During a gastroscopy, the esophagus, stomach and upper part of the duodenum are examined. Usually, the examination takes less than ten minutes. It is common for patients to be given medication to help them sleep (sedation) and therefore hardly notice anything of the examination ("gentle gastroscopy"). Many patients take advantage of this option (of course, it is also possible to do without it).
During the examination, the doctor takes photographs of all the areas viewed. These photos are then usually part of the findings. As a matter of routine, two double biopsies (tissue samples) are taken in the stomach (in the antrum and corpus ventriculi). If necessary, additional abnormal areas are biopsied. The patient does not feel the removal of the biopsy, but it often provides revealing information for the diagnosis. In many cases, the cause of an inflammation of the stomach (gastritis) can only be clarified by means of the biopsy. The result of the biopsy is available a few days after the examination.
Risks of gastroscopy: Before each gastroscopy, a detailed explanation of the procedure and its risks must be given in a timely manner.
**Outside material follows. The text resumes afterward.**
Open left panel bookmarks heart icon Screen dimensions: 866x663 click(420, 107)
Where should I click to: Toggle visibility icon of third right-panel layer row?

Preparation for gastroscopy
For the examination, the patient must be fasting, i.e. no solid food for at least six hours and no liquids for at least three hours. Immediately before the examination, the throat can be numbed with a xylocaine pump spray. In addition, the patient will be given access for the application of sedation (usually propofol is used for this purpose).
» About preparation
After the gastroscopy
If sedation with propofol is used, the patient must sleep for approximately one hour after the examination. Also, drinking or eating is not allowed/possible until the throat anesthesia has worn off and the sedation has completely worn off (at least one hour). After receiving sedation, do not drive a vehicle for 24 hours. It is therefore recommended to be picked up or to use public transport.